A wave of cocaine may be about to hit the United States, according to a Coast Guard admiral.
On Monday,, the raw ingredient in cocaine. Coca production surged nearly 20 percent in Colombia between 2015 and 2016. Much of it is ultimately bound for the U.S. The U.S. stopped four metric tons of cocaine in the eastern Pacific this past weekend alone.
Coast Guard Adm. Christopher Tomney is the director of Joint Interagency Task Force South, the Western Hemisphere's nerve center for tracking drug traffickers, reports CBS News correspondent Manuel Bojorquez.
"I talk about it as really an approaching tsunami of cocaine getting ready to hit the global market," Tomney said.
The center is based in Key West, Florida, where tourists visiting the island's famed southernmost point seem largely unaware of what's happening daily on the other side of the fence. From here, an alphabet soup of government agencies, military branches and 17 different nations works together to find, track and target drug traffickers where they're most vulnerable.
"Out on the high seas, when they're hundreds of miles away from shore," Tomney said, "these traffickers have no place to run. They have no place to hide. They're out in plain sight."
Tomney showed us the paths taken for drugs moving into the U.S. and other parts of the world.
"As you see where the lines get really thick. If you were to break this out, you're really talking thousands of events that we monitored last year," Tomney said.
"How much of that are you able to stop?" Bojorquez asked.
"Very little," Tomney said, adding, "Three out of every four events that we have awareness of, we have no asset to go after."
"They're getting through," Bojorquez said.
"They're getting through," Tomney responded. "We need more ships. We need more aircraft is the bottom line."
Ships like the Coast Guard Cutter James, which we visited on its way to the eastern Pacific.
"Our last patrol, we were able to bring 16 tons of cocaine back," Capt. Mark Fedor said. "It was worth about $420 million. Nearly enough to pay for this ship. And that was just in about a 45-day period."
Fedor commands the most sophisticated ship in the Coast Guard's fleet.

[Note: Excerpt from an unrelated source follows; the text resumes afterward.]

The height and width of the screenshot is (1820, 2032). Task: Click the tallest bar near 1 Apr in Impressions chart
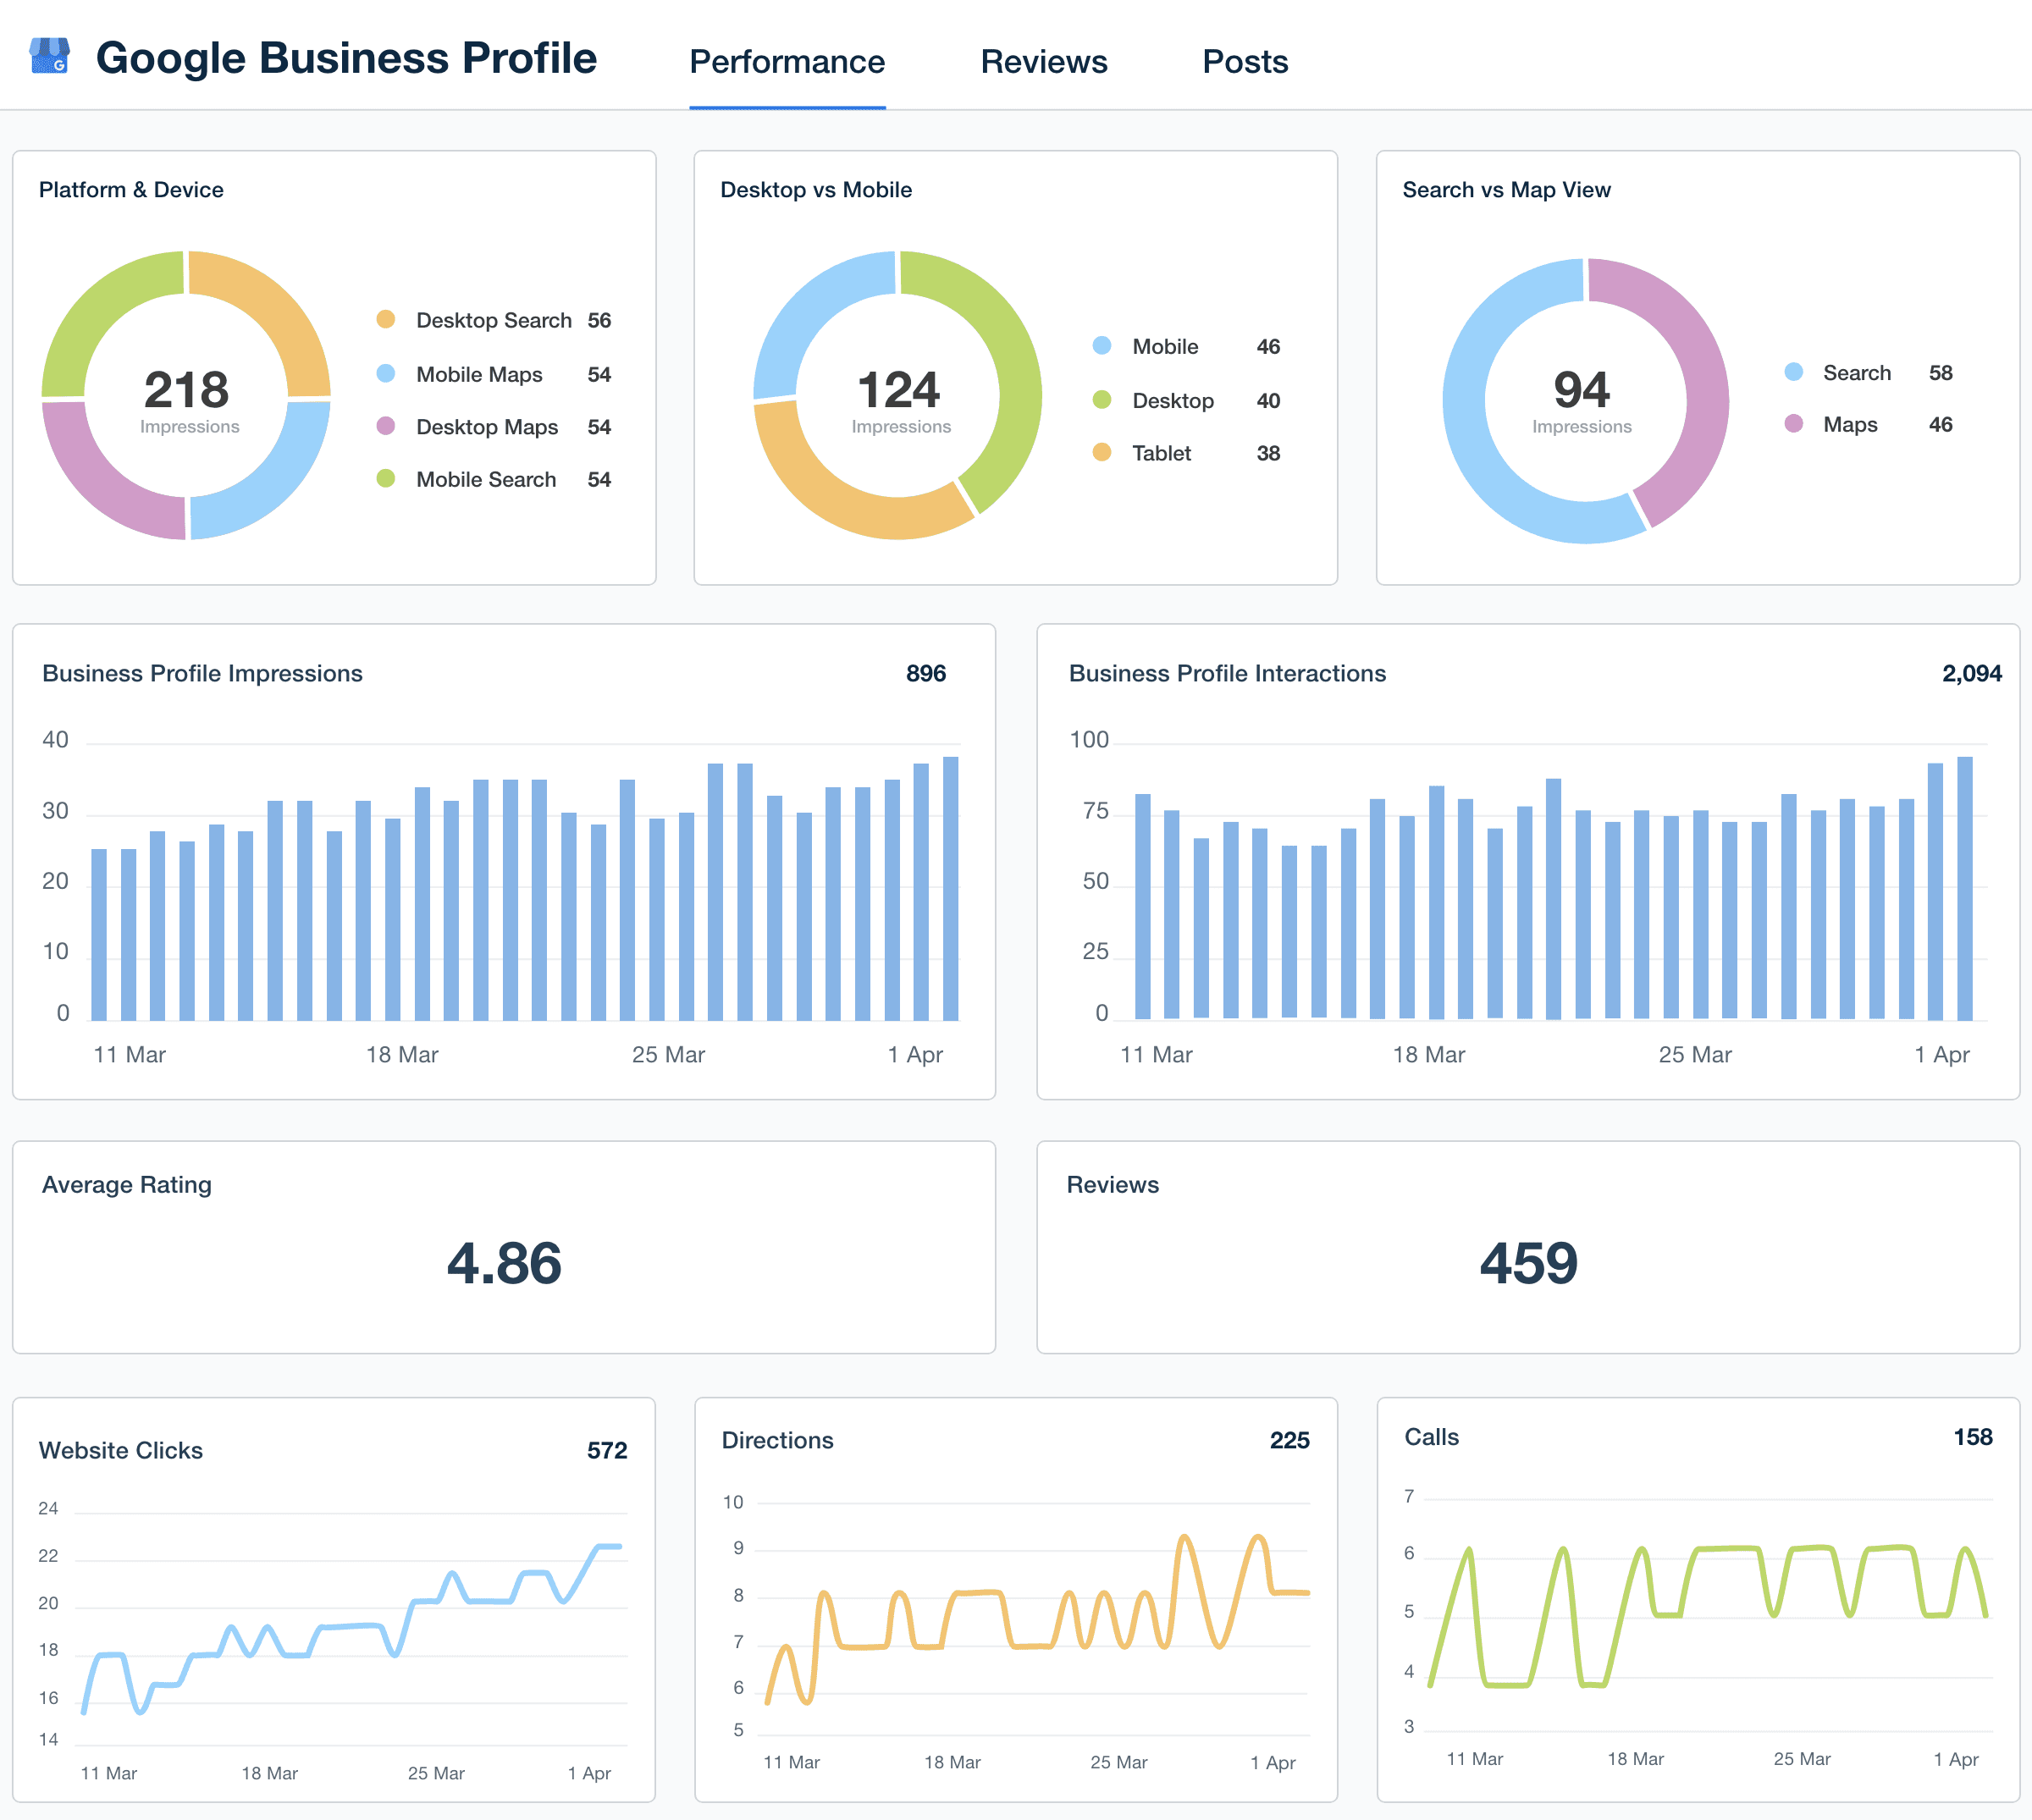coord(951,885)
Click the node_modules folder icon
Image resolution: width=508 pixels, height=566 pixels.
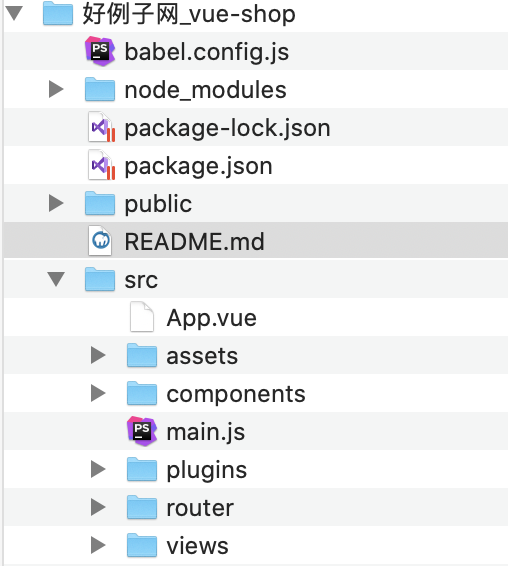100,89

"We have a lot of different sensors that can tell us what's going on around us," he said. "So we'll issue the orders to launch the helicopter, to launch the small boats, and then we vector them into those targets."
Armed helicopters are key to the endgame – flying low alongside go-fast boats, many times at night, to shoot out the engines.
"You can see on this side here, the entry point where a sniper round has gone in," Tomney said. "And this has been very effective technique."
But the smugglers have developed techniques of their own – like "Bigfoot."
"'Bigfoot' is what we term a self-propelled semi-submersible," Tomney said.
These low-profile semi-submersibles are harder to spot and carry tons more cocaine.
"Probably a week does not go by that we don't have a report somewhere throughout the region of these types of vessels on the water," Tomney said.
Last year, the task force set an all time record, stopping 285 metric tons of cocaine – but it's only a fraction of the total flow.
"It's very frustrating for the men and women of this task force knowing we could be doing so much more," Tomney said. "But it really comes down to a series of choices. … How much do we want to make this a priority?"
Ultimately, their goal is to dismantle the trafficking networks, which can be used to move anything, not just drugs. But because of aging ships and aircraft, the task force may have even fewer resources next year.